Summary statistics, such as Wright’s F ST, are
useful for describing genetic drift and gene flow under equilibrium
models, but provide little information about deeper evolutionary events
that shape patterns of genetic variation. Clustering based algorithms,
which infer individual ancestry components according to a model, are
also challenging to interpret when population divergence is continuous
in space (François & Durand, 2010; but see Bradburd et al. 2018).
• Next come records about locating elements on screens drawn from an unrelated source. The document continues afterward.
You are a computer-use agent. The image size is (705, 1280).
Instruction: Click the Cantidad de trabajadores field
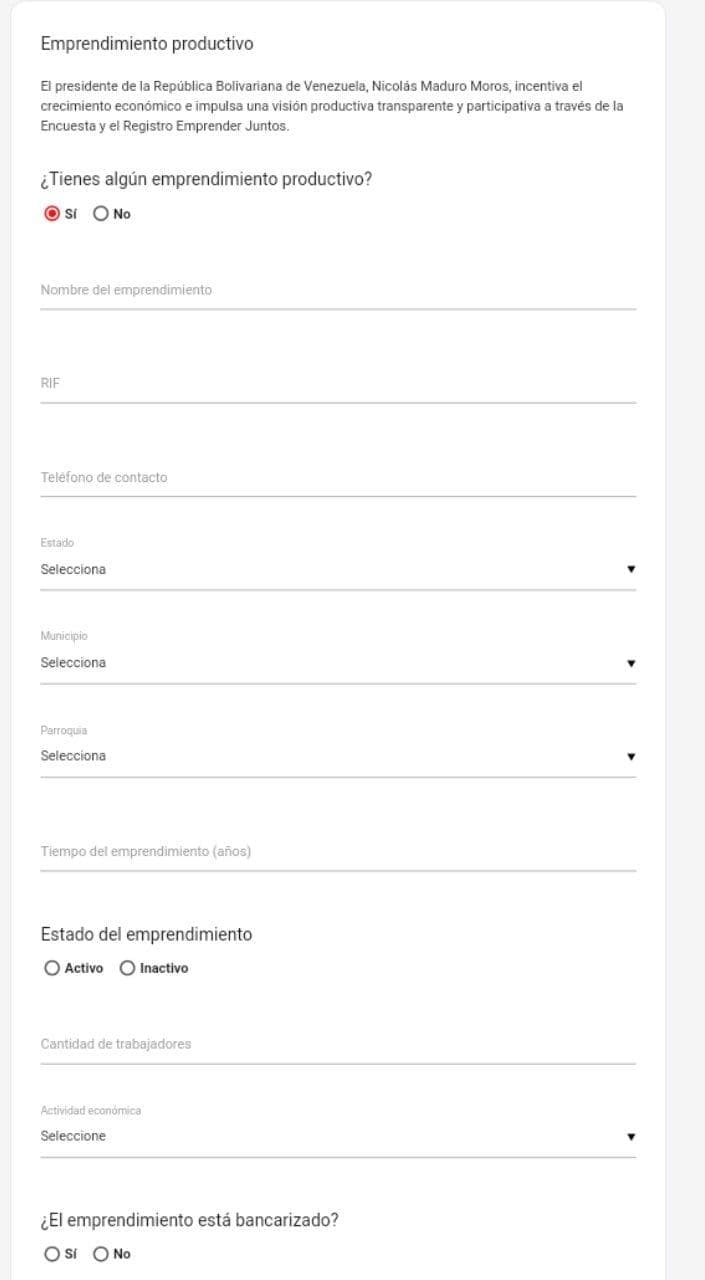(x=338, y=1044)

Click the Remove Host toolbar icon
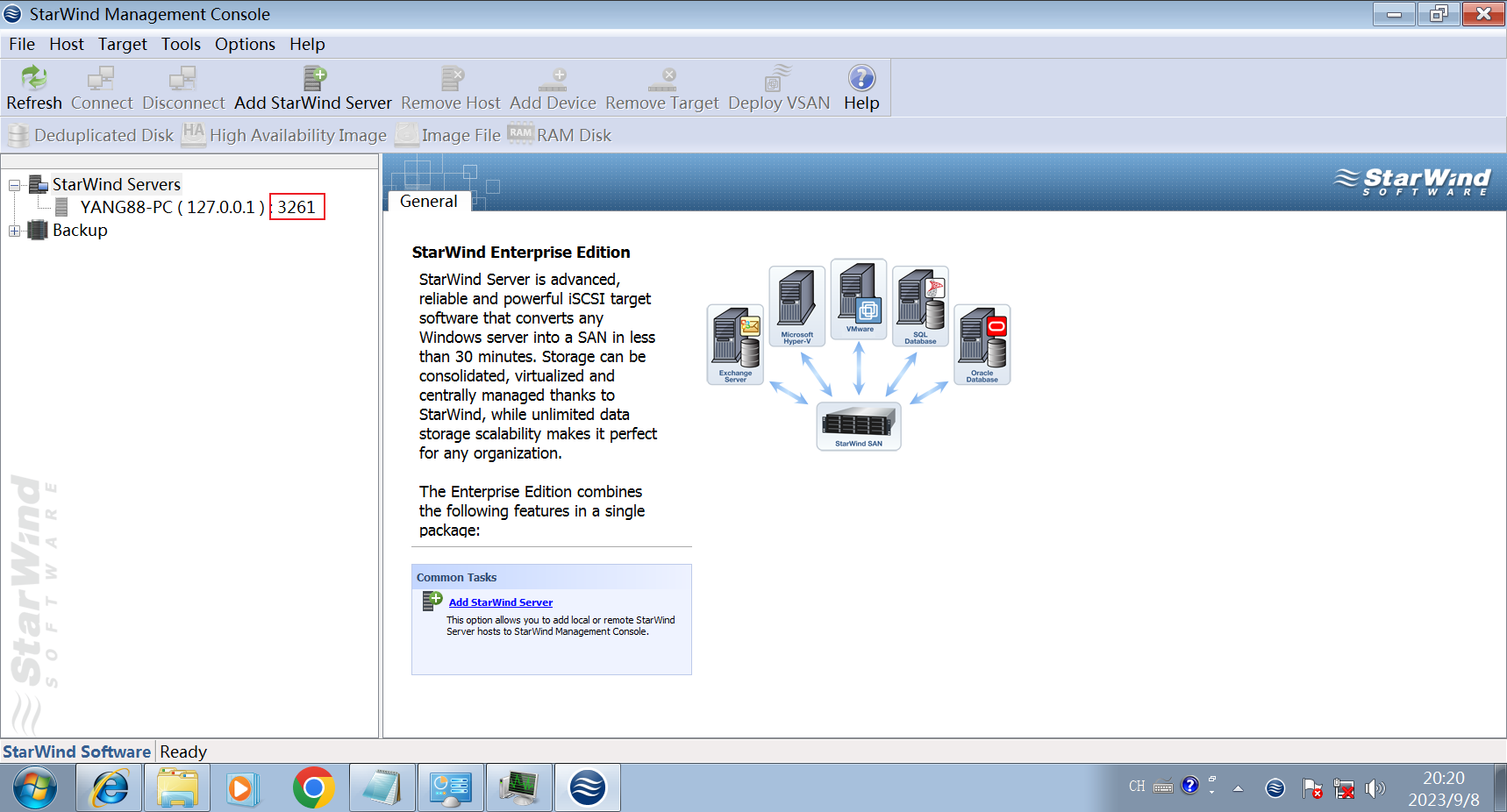tap(451, 79)
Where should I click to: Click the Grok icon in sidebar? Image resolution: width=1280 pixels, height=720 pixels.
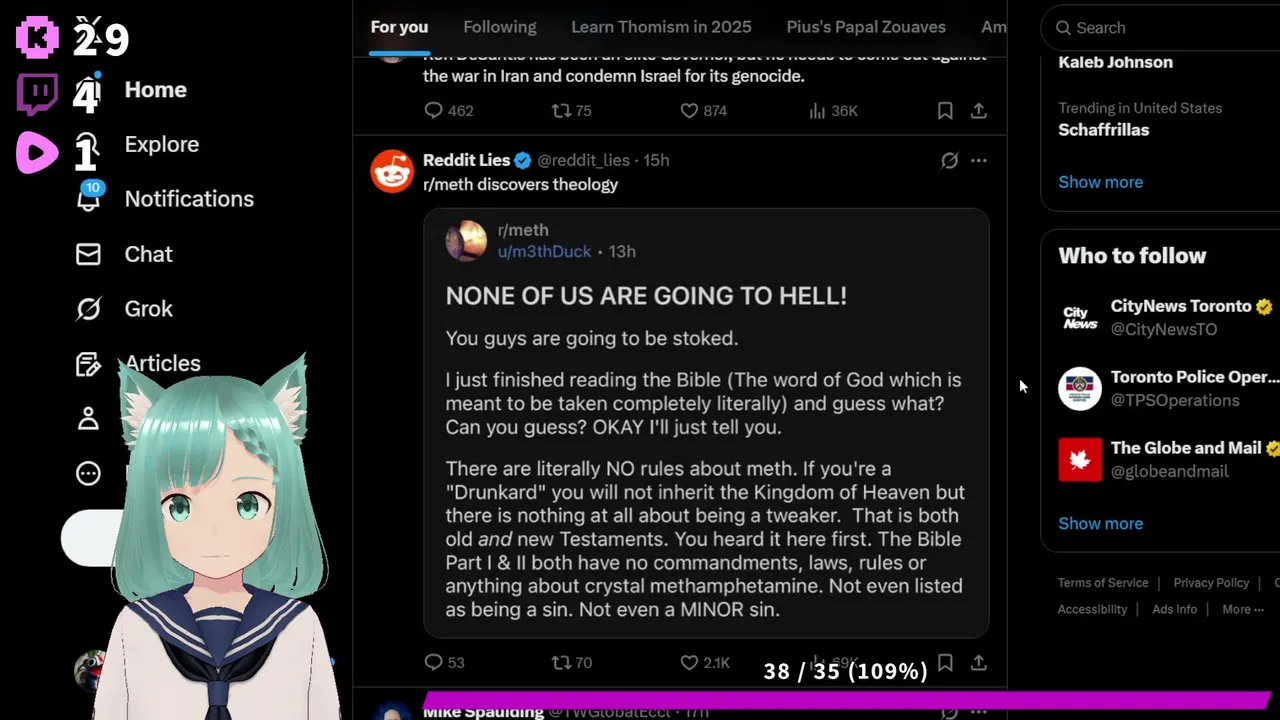(x=88, y=309)
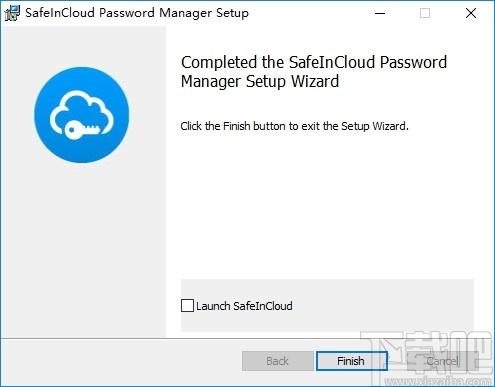The height and width of the screenshot is (387, 495).
Task: Click the grayed-out maximize button
Action: 425,13
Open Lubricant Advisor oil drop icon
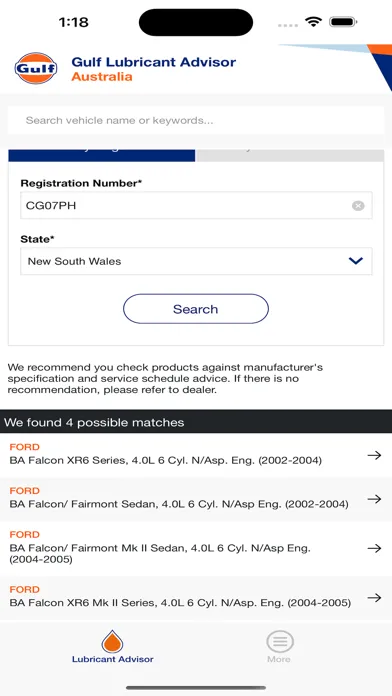392x696 pixels. pyautogui.click(x=112, y=642)
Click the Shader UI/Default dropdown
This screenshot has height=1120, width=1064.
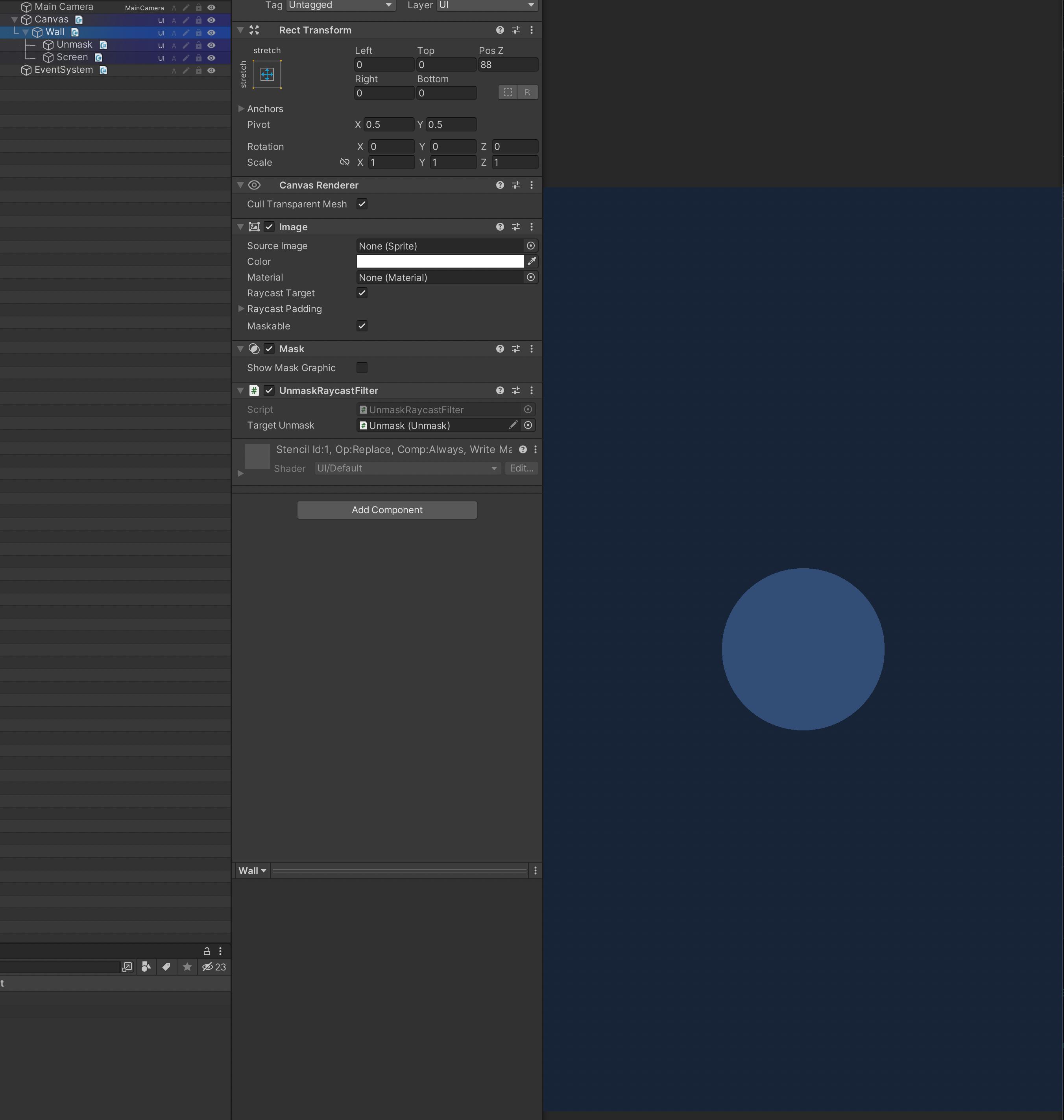click(404, 468)
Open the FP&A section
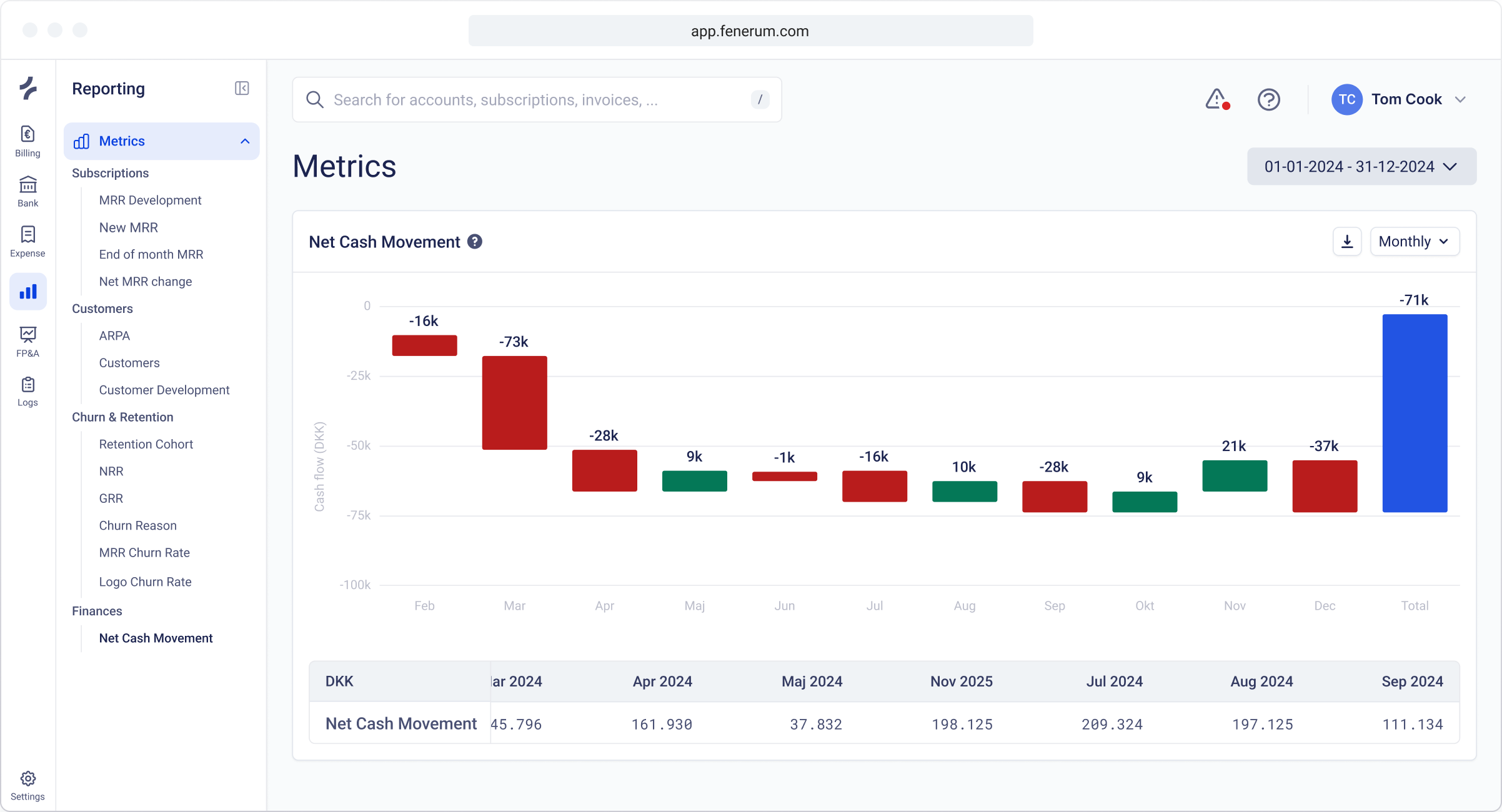 [x=27, y=341]
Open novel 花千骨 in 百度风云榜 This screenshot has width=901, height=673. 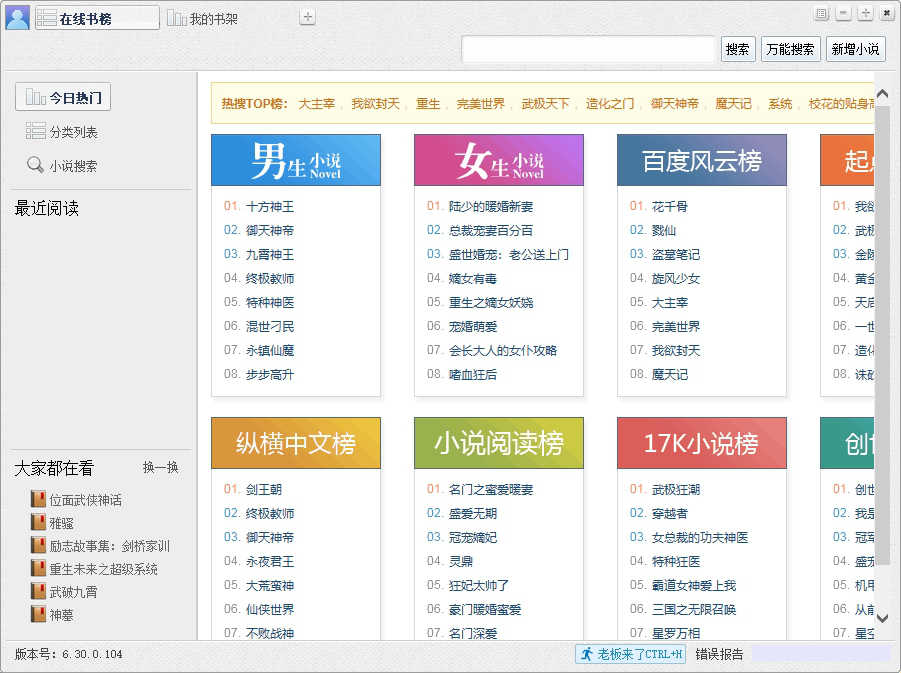pos(669,207)
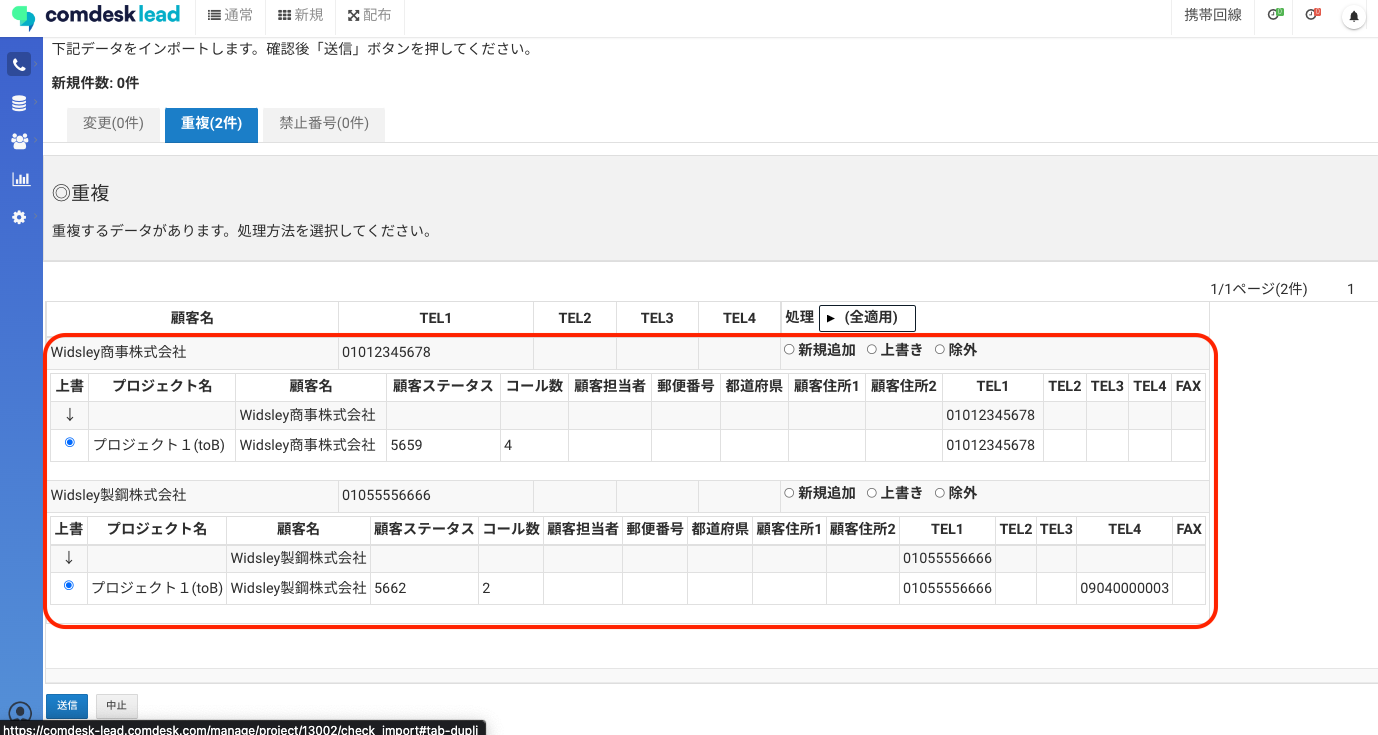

Coalescent approaches leverage the distribution of gene genealogies to
separately estimate the population parameters, including migration rate
and divergence time, and can be used to distinguish models of migration
from divergence (Nielsen & Wakeley, 2001). However, coalescent
approaches are often difficult to implement when evolutionary history is
spatially complex, as the number of free parameters grows rapidly
(Beerli, 2009).
In this study, we leveraged aspect of each approach to disentangle the
evolutionary history of the N. ingens complex. First, we used the
clustering algorithm sNMF to identify population structure, though we
found that the log likelihood increased with an increasing number of
clusters. A large shift in K occurred as different morphotypes were
distinguished genetically (K=3), but models K=4 to K=6 had improved log
likelihood scores and revealed further population subdivision reflecting
major drainage systems in the Sierra Nevada. More subtle patterns of
admixture among drainages continued to emerge as the number of clusters
increases (Figure S3 ), but this appears to be the product of
gene flow and uneven sampling (continuous population structure). Indeed,
by explicitly comparing spatial and non-spatial cluster models using
conStruct, we found that the spatial models are generally more accurate
than the non-spatial models (Figure 5 ), indicating the presence
of isolation by distance among sample sites. Analysis of pairwiseF ST values among populations also strongly
supports gradual genetic divergence with geographical distances
(R2 = 0.35; Figure 7 ).
We further assessed patterns of population divergence using a model
fitting framework based on coalescence theory (Rougemont & Bernatchez,
2018). We compared ANCOVA regressions on the paired populations’ TMRCA
for different levels of population structure. For TMRCA, K=6 and K=5
show the best AIC, BIC, and results from the Vuong’s test. Although K=6
and K=5 are indistinguishable owing to the lack of multiple population
samples from the Merced drainage, both support the model of drainage
associated glacial refugia (Table 1 ).